Recommendation Systems
What is a Recommendation System?
Every personalized ad on Google, recommended video on YouTube, or Discover Weekly playlist on Spotify is made possible with a set of algorithms and methods under the general name of recommendation systems. These systems give either personalized or general recommendations on a service, both for the interest of the user and the provider. In the case of personalized recommendation systems, these can be defined as programs that try to recommend relevant products or services to a user based on the past information collected from the user.
There are two interconnected driving forces behind the advance of recommendation systems. The first one is known as the long tail phenomenon. The contrast between online stores or service providers and physical ones is the number of resources. A physical store has a scarcity; since it is limited by space, it can only show a certain amount of items. An online retailer, however, does not have such a problem; it can display millions of items. In this abundance, some items are bound to get lost if they are not popular enough to be known and searched by name. These lower popularity niche items make up the long tail of products and they can resurface with the recommendation systems deployed on the website.
The other related reason is that with the advance of technology, the shift from the old tradition of mass production of a single item to a personalized and varied production is possible and must be observed. [Joe Pine, Mass Customization, 1993] To keep an edge, companies have to serve multiple customers with varying interests with multiple products. This becomes possible with recommendation systems. Every user sees a different landing page on online retailer or news websites.

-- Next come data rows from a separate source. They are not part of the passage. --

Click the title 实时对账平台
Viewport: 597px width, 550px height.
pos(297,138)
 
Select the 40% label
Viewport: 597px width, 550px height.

Older Recommendation Approaches
E-commerce and online shopping, in general, started taking off around the turn of the millennium. By 1999, Amazon and eBay were already in business, albeit in much smaller scales. There were movie websites like Moviefinder.com and Reel.com that were leveraging recommendation systems. However, one of the basic needs to create well-performing algorithms is data.
By June 2000, only 22% of Americans had ever bought a product online. While people looked for information online about a product they wanted to buy, they went to physical stores to buy them. There was a general lack of trust for the Internet. This made it hard for companies to gather data from users to perform personalized recommendations.
The most well-known recommender systems algorithms that emerged around this time were content-based and collaborative filtering.
Content-based recommendations
In this approach, item similarities are taken as the basis for recommendations. Items are profiled according to their attributes. For a book, this can be its genre, author, publish date, country of origin, etc. Then, based on these profiles, items that are similar to the ones that the user bought, or have viewed, are recommended to the user.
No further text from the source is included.